Set the records down again, exactly, without their images.

──────── Information supplied

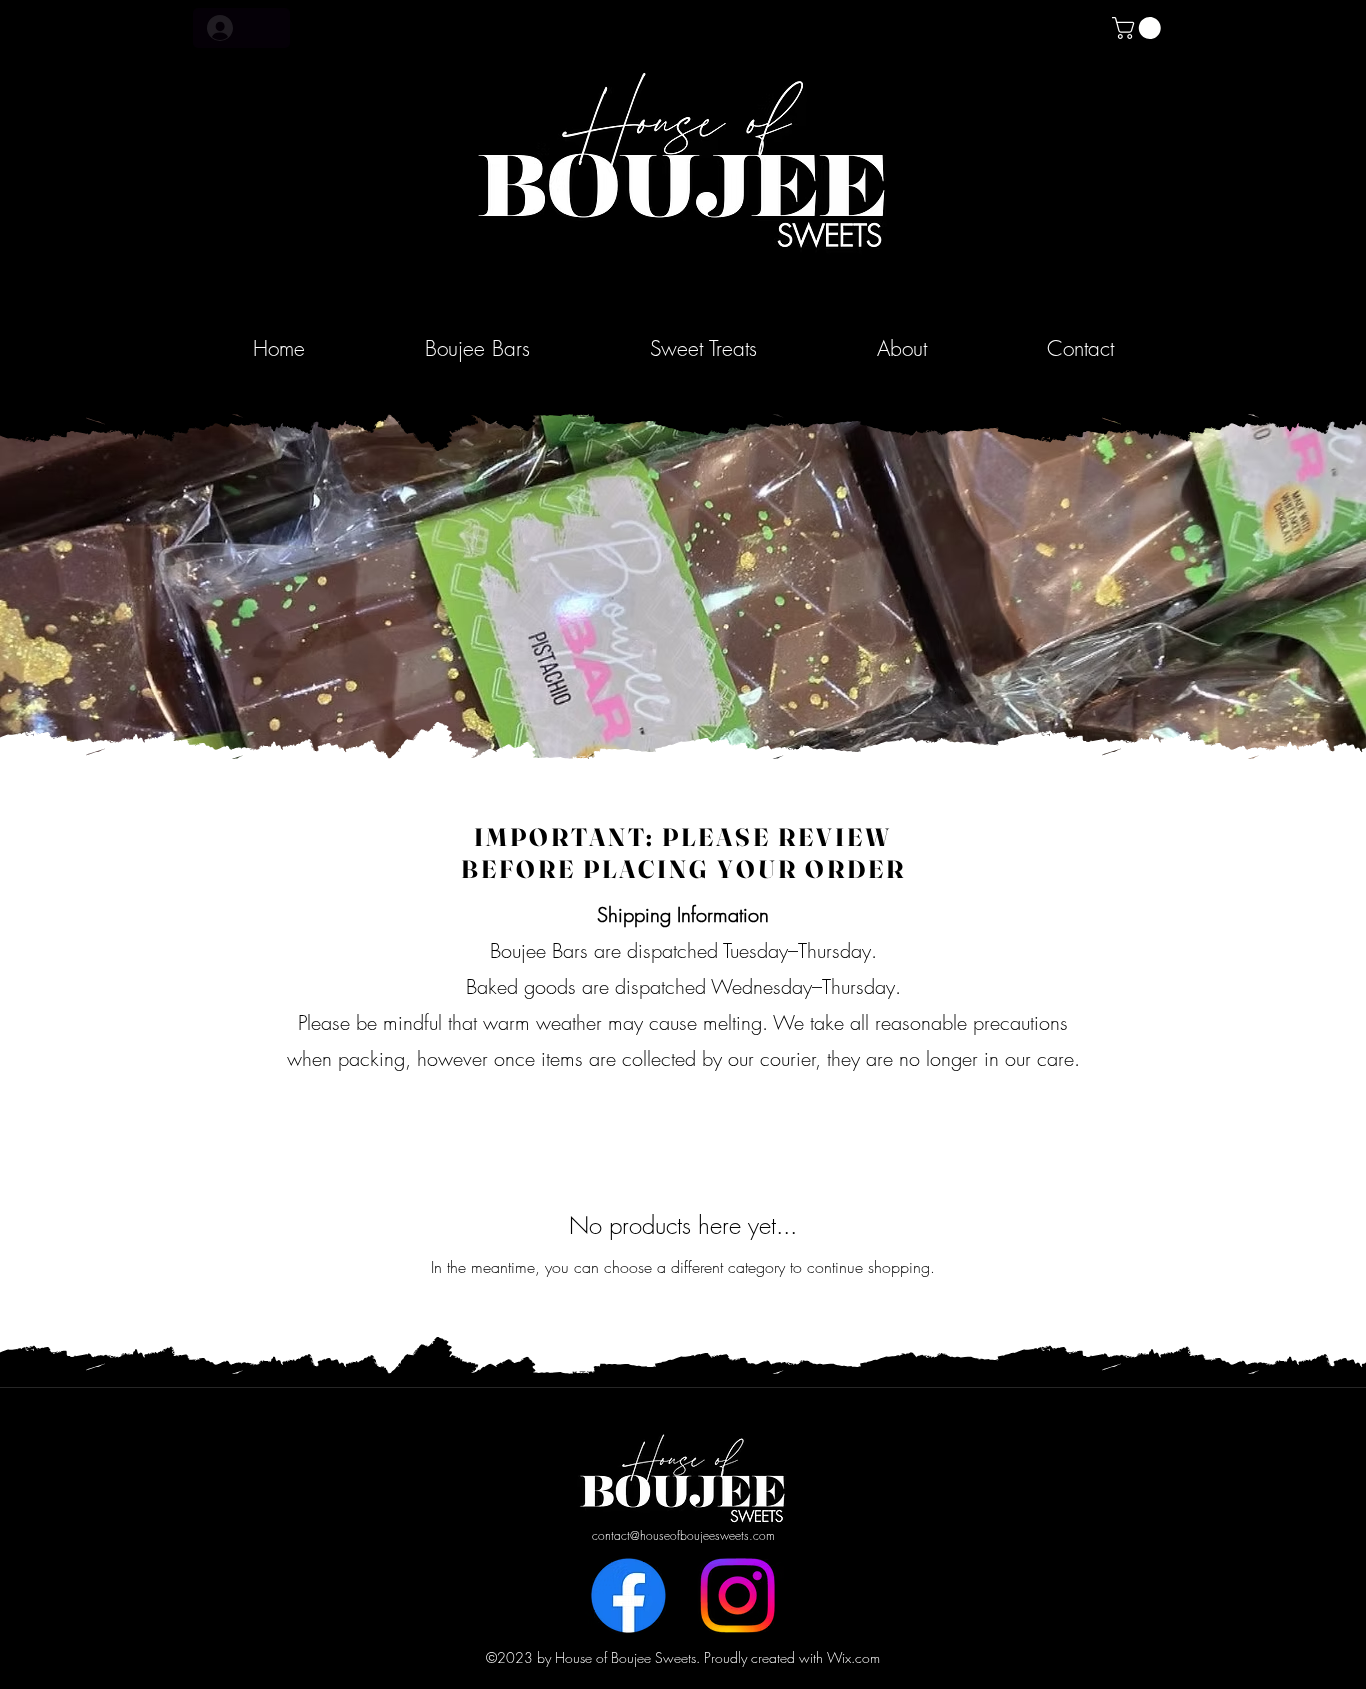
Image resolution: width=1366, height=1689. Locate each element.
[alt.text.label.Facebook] (628, 1595)
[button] (1139, 28)
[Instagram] (737, 1595)
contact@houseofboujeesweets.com (683, 1535)
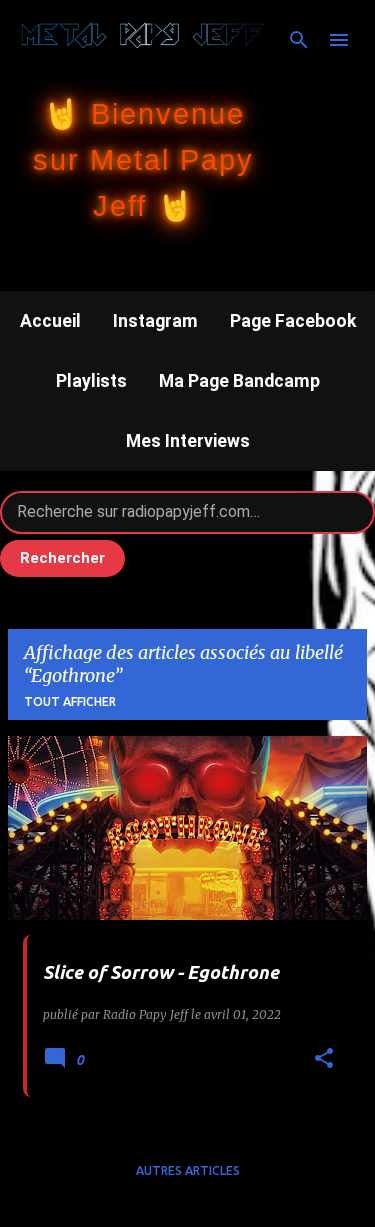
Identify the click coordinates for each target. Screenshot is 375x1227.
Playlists (91, 381)
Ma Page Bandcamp (239, 381)
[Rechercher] (299, 40)
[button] (324, 1059)
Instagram (155, 321)
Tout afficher (70, 701)
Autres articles (188, 1170)
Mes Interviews (188, 441)
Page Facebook (293, 321)
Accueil (50, 321)
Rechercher (62, 558)
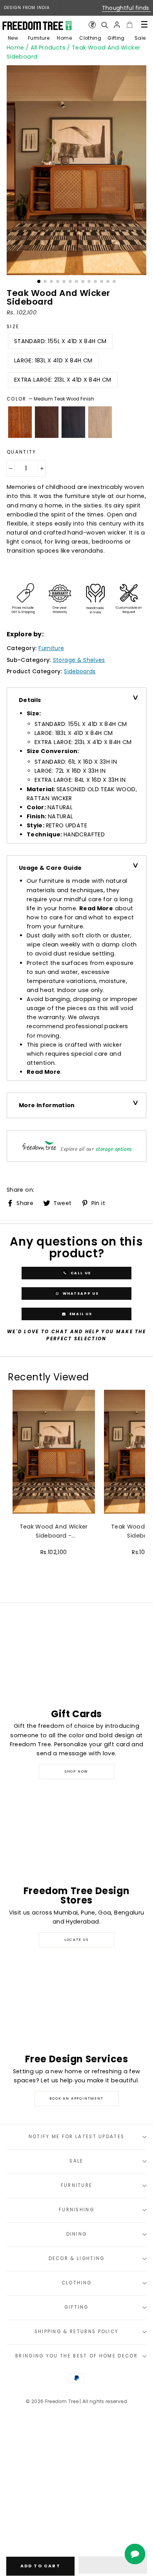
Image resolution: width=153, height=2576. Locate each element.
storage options (114, 1149)
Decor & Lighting (77, 2258)
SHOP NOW (76, 1771)
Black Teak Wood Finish (73, 422)
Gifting (116, 38)
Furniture (38, 38)
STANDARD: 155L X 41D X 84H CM (60, 341)
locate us (76, 1939)
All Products (48, 47)
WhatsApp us (80, 1293)
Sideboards (80, 671)
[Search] (104, 25)
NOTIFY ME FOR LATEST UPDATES (77, 2136)
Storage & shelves (79, 660)
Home (64, 38)
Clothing (90, 38)
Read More (96, 908)
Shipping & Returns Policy (77, 2331)
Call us (80, 1272)
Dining (76, 2234)
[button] (113, 2565)
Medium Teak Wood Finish (20, 422)
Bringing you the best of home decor (76, 2356)
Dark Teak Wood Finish (46, 422)
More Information (47, 1105)
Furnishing (76, 2210)
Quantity (21, 452)
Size (13, 326)
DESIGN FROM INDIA (27, 8)
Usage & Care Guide (50, 868)
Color (50, 399)
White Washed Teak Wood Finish (100, 422)
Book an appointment (76, 2098)
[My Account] (117, 25)
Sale (140, 38)
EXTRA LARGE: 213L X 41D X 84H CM (62, 380)
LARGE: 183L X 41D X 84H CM (53, 360)
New (13, 38)
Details (30, 700)
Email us (80, 1313)
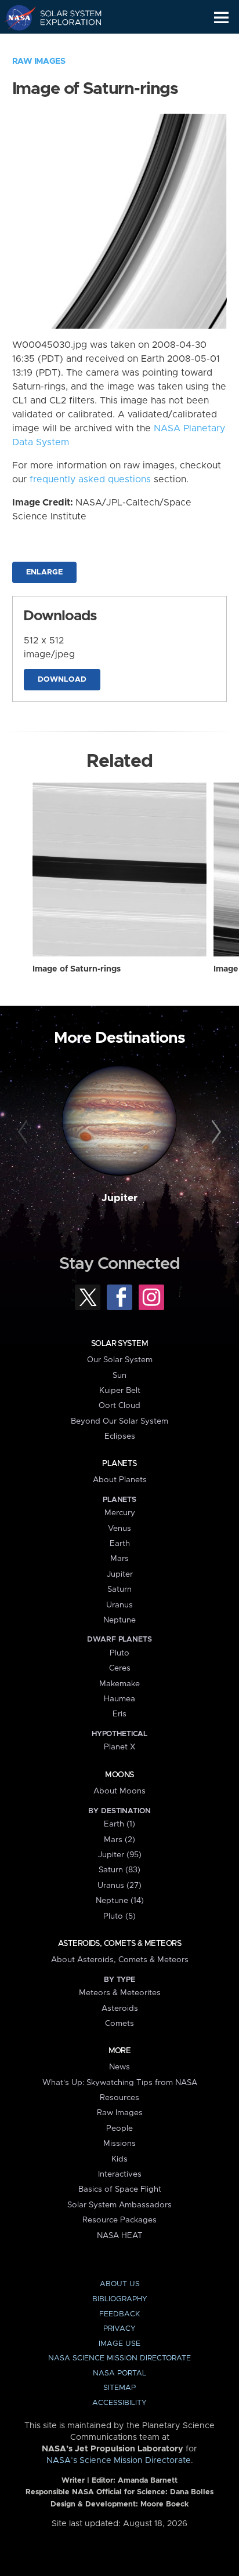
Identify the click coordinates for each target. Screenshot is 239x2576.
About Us (120, 2284)
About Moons (119, 1791)
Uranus (119, 1605)
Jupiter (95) (120, 1855)
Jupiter (119, 1198)
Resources (119, 2098)
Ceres (120, 1668)
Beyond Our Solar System (119, 1421)
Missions (119, 2144)
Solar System (119, 1344)
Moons (119, 1775)
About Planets (120, 1480)
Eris (119, 1714)
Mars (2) (119, 1840)
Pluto (119, 1653)
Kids (119, 2159)
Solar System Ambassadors (119, 2205)
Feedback (119, 2314)
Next (214, 1132)
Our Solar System (120, 1360)
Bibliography (119, 2299)
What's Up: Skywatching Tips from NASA (119, 2083)
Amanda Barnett (148, 2480)
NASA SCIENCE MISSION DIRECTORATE (119, 2358)
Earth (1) (119, 1824)
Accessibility (119, 2403)
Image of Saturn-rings (76, 969)
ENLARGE (44, 572)
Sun (119, 1375)
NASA (15, 17)
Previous (25, 1132)
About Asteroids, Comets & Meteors (120, 1960)
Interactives (120, 2174)
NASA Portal (119, 2373)
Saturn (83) (119, 1870)
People (119, 2128)
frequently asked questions (90, 479)
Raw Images (39, 61)
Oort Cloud (119, 1406)
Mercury (119, 1513)
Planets (119, 1464)
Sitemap (119, 2388)
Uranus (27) (119, 1886)
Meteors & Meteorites (120, 1993)
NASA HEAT (120, 2236)
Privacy (119, 2329)
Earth (120, 1544)
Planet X (119, 1747)
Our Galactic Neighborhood (64, 44)
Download (62, 679)
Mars (119, 1559)
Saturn (119, 1589)
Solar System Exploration (64, 17)
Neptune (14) (120, 1901)
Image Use (119, 2344)
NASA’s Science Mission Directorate (118, 2461)
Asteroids (120, 2008)
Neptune (119, 1620)
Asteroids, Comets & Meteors (119, 1944)
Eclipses (119, 1436)
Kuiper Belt (119, 1391)
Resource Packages (119, 2220)
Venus (119, 1529)
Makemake (119, 1684)
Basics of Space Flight (119, 2189)
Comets (119, 2024)
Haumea (119, 1699)
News (119, 2067)
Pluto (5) (119, 1916)
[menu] (221, 18)
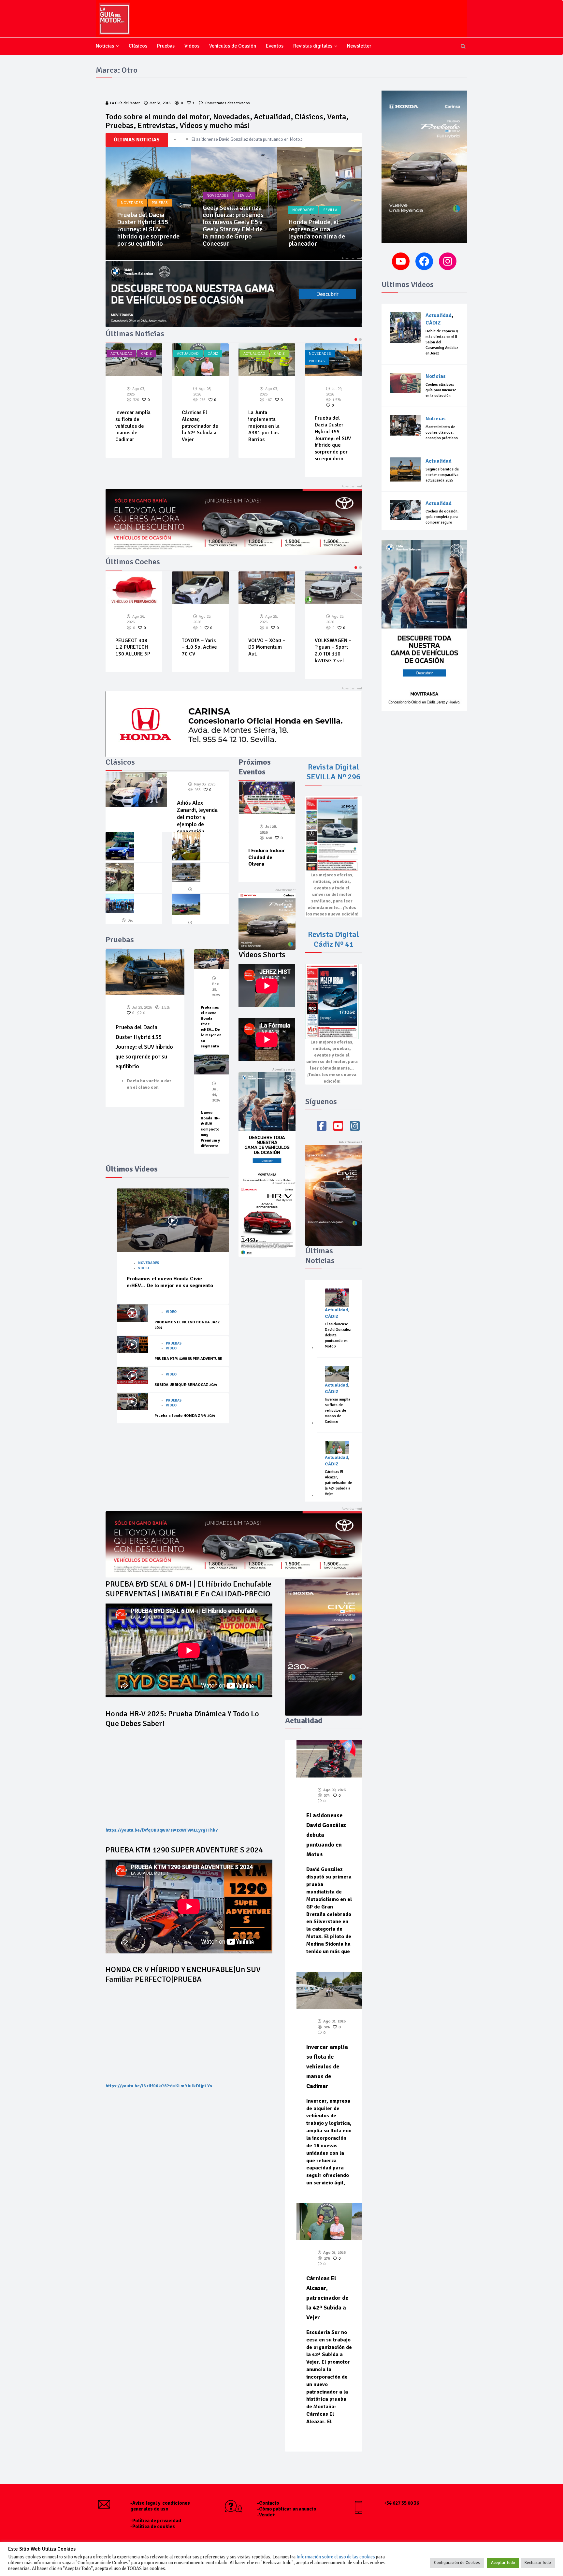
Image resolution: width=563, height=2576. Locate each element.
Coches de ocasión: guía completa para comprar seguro (442, 517)
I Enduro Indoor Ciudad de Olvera (266, 857)
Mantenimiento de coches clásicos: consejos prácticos (442, 432)
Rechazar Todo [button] (538, 2562)
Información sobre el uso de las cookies (335, 2557)
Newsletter (359, 46)
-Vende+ (266, 2515)
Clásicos (138, 46)
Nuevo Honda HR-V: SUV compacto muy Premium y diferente (210, 1129)
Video (143, 1268)
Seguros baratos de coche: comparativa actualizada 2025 (442, 475)
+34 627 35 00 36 (401, 2503)
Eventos (274, 46)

────────────────

Exercise solution
Image resolution: width=1366, height=1689. Locate each element.
[alt.text.label.Facebook] (628, 1595)
[button] (1139, 28)
[Instagram] (737, 1595)
contact@houseofboujeesweets.com (683, 1535)
Identify the click coordinates for each target. Screenshot is 375x1227.
Playlists (91, 381)
Ma Page Bandcamp (239, 381)
[Rechercher] (299, 40)
[button] (324, 1059)
Instagram (155, 321)
Tout afficher (70, 701)
Autres articles (188, 1170)
Mes Interviews (188, 441)
Page Facebook (293, 321)
Accueil (50, 321)
Rechercher (62, 558)
Image resolution: width=153, height=2576. Locate each element.
storage options (114, 1149)
Decor & Lighting (77, 2258)
SHOP NOW (76, 1771)
Black Teak Wood Finish (73, 422)
Gifting (116, 38)
Furniture (38, 38)
STANDARD: 155L X 41D X 84H CM (60, 341)
locate us (76, 1939)
All Products (48, 47)
WhatsApp us (80, 1293)
Sideboards (80, 671)
[Search] (104, 25)
NOTIFY ME FOR LATEST UPDATES (77, 2136)
Storage & shelves (79, 660)
Home (64, 38)
Clothing (90, 38)
Read More (96, 908)
Shipping & Returns Policy (77, 2331)
Call us (80, 1272)
Dining (76, 2234)
[button] (113, 2565)
Medium Teak Wood Finish (20, 422)
Bringing you the best of home decor (76, 2356)
Dark Teak Wood Finish (46, 422)
More Information (47, 1105)
Furnishing (76, 2210)
Quantity (21, 452)
Size (13, 326)
DESIGN FROM INDIA (27, 8)
Usage & Care Guide (50, 868)
Color (50, 399)
White Washed Teak Wood Finish (100, 422)
Book an appointment (76, 2098)
[My Account] (117, 25)
Sale (140, 38)
EXTRA LARGE: 213L X 41D X 84H CM (62, 380)
LARGE: 183L X 41D X 84H CM (53, 360)
New (13, 38)
Details (30, 700)
Email us (80, 1313)
Identify the click coordinates for each target. Screenshot is 239x2576.
About Us (120, 2284)
About Moons (119, 1791)
Uranus (119, 1605)
Jupiter (95) (120, 1855)
Jupiter (119, 1198)
Resources (119, 2098)
Ceres (120, 1668)
Beyond Our Solar System (119, 1421)
Missions (119, 2144)
Solar System (119, 1344)
Moons (119, 1775)
About Planets (120, 1480)
Eris (119, 1714)
Mars (2) (119, 1840)
Pluto (119, 1653)
Kids (119, 2159)
Solar System Ambassadors (119, 2205)
Feedback (119, 2314)
Next (214, 1132)
Our Solar System (120, 1360)
Bibliography (119, 2299)
What's Up: Skywatching Tips from NASA (119, 2083)
Amanda Barnett (148, 2480)
NASA SCIENCE MISSION DIRECTORATE (119, 2358)
Earth (1) (119, 1824)
Accessibility (119, 2403)
Image of Saturn-rings (76, 969)
ENLARGE (44, 572)
Sun (119, 1375)
NASA (15, 17)
Previous (25, 1132)
About Asteroids, Comets & Meteors (120, 1960)
Interactives (120, 2174)
NASA Portal (119, 2373)
Saturn (83) (119, 1870)
People (119, 2128)
frequently asked questions (90, 479)
Raw Images (39, 61)
Oort Cloud (119, 1406)
Mercury (119, 1513)
Planets (119, 1464)
Sitemap (119, 2388)
Uranus (27) (119, 1886)
Meteors & Meteorites (120, 1993)
NASA HEAT (120, 2236)
Privacy (119, 2329)
Earth (120, 1544)
Planet X (119, 1747)
Our Galactic Neighborhood (64, 44)
Download (62, 679)
Mars (119, 1559)
Saturn (119, 1589)
Solar System Exploration (64, 17)
Neptune (14) (120, 1901)
Image Use (119, 2344)
NASA’s Science Mission Directorate (118, 2461)
Asteroids (120, 2008)
Neptune (119, 1620)
Asteroids, Comets & Meteors (119, 1944)
Eclipses (119, 1436)
Kuiper Belt (119, 1391)
Resource Packages (119, 2220)
Venus (119, 1529)
Makemake (119, 1684)
Basics of Space Flight (119, 2189)
Comets (119, 2024)
Haumea (119, 1699)
News (119, 2067)
Pluto (5) (119, 1916)
[menu] (221, 18)
Image resolution: width=563, height=2576. Locate each element.
Coches de ocasión: guía completa para comprar seguro (442, 517)
I Enduro Indoor Ciudad de Olvera (266, 857)
Mantenimiento de coches clásicos: consejos prácticos (442, 432)
Rechazar Todo [button] (538, 2562)
Información sobre el uso de las cookies (335, 2557)
Newsletter (359, 46)
-Vende+ (266, 2515)
Clásicos (138, 46)
Nuevo Honda HR-V: SUV compacto muy Premium y diferente (210, 1129)
Video (143, 1268)
Seguros baratos de coche: comparativa actualizada 2025 (442, 475)
+34 627 35 00 36 (401, 2503)
Eventos (274, 46)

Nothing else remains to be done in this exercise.